Stored data

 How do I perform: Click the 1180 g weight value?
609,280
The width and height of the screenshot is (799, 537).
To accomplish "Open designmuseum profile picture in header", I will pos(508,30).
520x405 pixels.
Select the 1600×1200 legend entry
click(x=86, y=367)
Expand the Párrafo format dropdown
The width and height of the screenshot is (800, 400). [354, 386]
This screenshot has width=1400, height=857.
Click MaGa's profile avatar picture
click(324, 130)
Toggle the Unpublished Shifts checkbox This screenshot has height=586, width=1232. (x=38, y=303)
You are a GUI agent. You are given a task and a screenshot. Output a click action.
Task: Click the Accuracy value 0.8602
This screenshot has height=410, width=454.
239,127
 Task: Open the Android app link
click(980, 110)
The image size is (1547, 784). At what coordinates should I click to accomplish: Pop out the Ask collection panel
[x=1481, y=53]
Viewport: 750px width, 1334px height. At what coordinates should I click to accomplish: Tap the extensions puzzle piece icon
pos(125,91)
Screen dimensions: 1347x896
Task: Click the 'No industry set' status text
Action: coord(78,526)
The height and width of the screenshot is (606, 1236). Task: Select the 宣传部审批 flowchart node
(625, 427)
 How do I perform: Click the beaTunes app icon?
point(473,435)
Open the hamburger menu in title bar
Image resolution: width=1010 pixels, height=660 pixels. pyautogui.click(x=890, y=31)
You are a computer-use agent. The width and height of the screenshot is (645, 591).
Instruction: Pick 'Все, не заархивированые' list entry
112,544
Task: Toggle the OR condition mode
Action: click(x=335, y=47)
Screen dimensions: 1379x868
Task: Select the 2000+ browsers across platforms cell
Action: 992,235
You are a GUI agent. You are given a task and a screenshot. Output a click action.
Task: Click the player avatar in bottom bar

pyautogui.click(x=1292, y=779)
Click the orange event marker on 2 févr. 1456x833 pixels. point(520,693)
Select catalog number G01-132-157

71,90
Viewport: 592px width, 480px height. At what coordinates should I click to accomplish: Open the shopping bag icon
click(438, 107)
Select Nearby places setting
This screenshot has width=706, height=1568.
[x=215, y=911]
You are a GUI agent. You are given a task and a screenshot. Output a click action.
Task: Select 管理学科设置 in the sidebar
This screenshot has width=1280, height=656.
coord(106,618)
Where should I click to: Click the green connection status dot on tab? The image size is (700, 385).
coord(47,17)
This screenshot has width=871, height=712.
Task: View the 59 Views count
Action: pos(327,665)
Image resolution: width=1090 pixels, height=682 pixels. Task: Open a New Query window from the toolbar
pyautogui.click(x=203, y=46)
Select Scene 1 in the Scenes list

Problem to work on
Copy out all of the records shown above exactly.

Solved exercise
 How do I perform: Click the 1180 g weight value?
609,280
The width and height of the screenshot is (799, 537).
To accomplish "Open designmuseum profile picture in header", I will pos(508,30).
520x405 pixels.
Select the 1600×1200 legend entry
click(x=86, y=367)
Expand the Párrafo format dropdown
The width and height of the screenshot is (800, 400). [354, 386]
This screenshot has width=1400, height=857.
Click MaGa's profile avatar picture
click(324, 130)
Toggle the Unpublished Shifts checkbox This screenshot has height=586, width=1232. (x=38, y=303)
You are a GUI agent. You are given a task and a screenshot. Output a click action.
Task: Click the Accuracy value 0.8602
This screenshot has height=410, width=454.
239,127
 Task: Open the Android app link
click(980, 110)
The image size is (1547, 784). At what coordinates should I click to accomplish: Pop out the Ask collection panel
[x=1481, y=53]
Viewport: 750px width, 1334px height. At what coordinates should I click to accomplish: Tap the extensions puzzle piece icon
pos(125,91)
Screen dimensions: 1347x896
Task: Click the 'No industry set' status text
Action: coord(78,526)
The height and width of the screenshot is (606, 1236). Task: Select the 宣传部审批 flowchart node
(625, 427)
 How do I perform: Click the beaTunes app icon?
point(473,435)
Open the hamburger menu in title bar
Image resolution: width=1010 pixels, height=660 pixels. pyautogui.click(x=890, y=31)
You are a computer-use agent. The width and height of the screenshot is (645, 591).
Instruction: Pick 'Все, не заархивированые' list entry
112,544
Task: Toggle the OR condition mode
Action: click(x=335, y=47)
Screen dimensions: 1379x868
Task: Select the 2000+ browsers across platforms cell
Action: 992,235
You are a GUI agent. You are given a task and a screenshot. Output a click action.
Task: Click the player avatar in bottom bar

pyautogui.click(x=1292, y=779)
Click the orange event marker on 2 févr. 1456x833 pixels. point(520,693)
Select catalog number G01-132-157

71,90
Viewport: 592px width, 480px height. At what coordinates should I click to accomplish: Open the shopping bag icon
click(438, 107)
Select Nearby places setting
This screenshot has width=706, height=1568.
[x=215, y=911]
You are a GUI agent. You are given a task and a screenshot. Output a click action.
Task: Select 管理学科设置 in the sidebar
This screenshot has width=1280, height=656.
coord(106,618)
Where should I click to: Click the green connection status dot on tab? The image size is (700, 385).
coord(47,17)
This screenshot has width=871, height=712.
Task: View the 59 Views count
Action: pos(327,665)
Image resolution: width=1090 pixels, height=682 pixels. Task: Open a New Query window from the toolbar
pyautogui.click(x=203, y=46)
Select Scene 1 in the Scenes list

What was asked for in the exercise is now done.